Once the line with "You are a GUI" is found in the entries below, repeat it and each following line exactly, up to and including the line with "Task: Click the check-all". Add no other lines.

# [Records supplied]

# # # # # # #

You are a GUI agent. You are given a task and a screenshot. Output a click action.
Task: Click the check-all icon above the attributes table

# # # # # # #

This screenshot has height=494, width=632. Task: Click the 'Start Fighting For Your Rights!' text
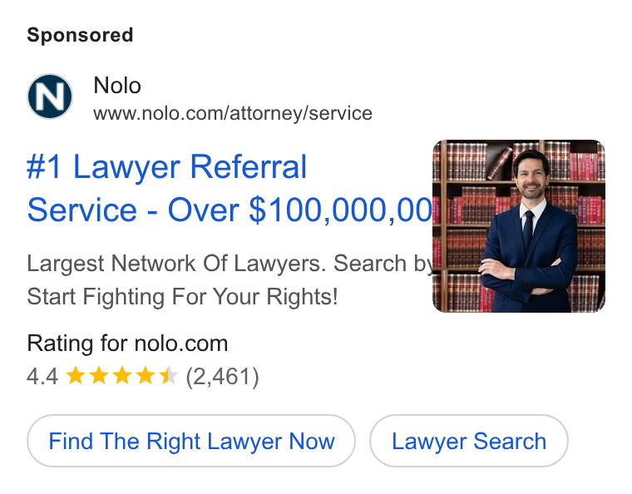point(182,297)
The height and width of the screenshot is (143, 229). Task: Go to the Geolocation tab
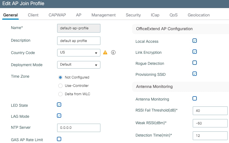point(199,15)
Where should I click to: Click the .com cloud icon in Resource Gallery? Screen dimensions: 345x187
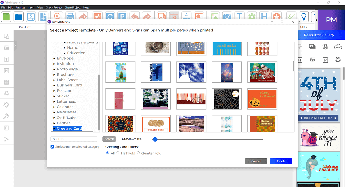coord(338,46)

# # # # # # #

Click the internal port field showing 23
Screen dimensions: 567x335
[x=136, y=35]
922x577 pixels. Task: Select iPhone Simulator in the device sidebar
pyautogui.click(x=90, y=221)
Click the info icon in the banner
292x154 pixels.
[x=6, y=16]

# # # # # # #

# [Worked solution]
You are a GUI agent. You are given a task and a screenshot. Output a click action.
Task: Click the check-all icon above the attributes table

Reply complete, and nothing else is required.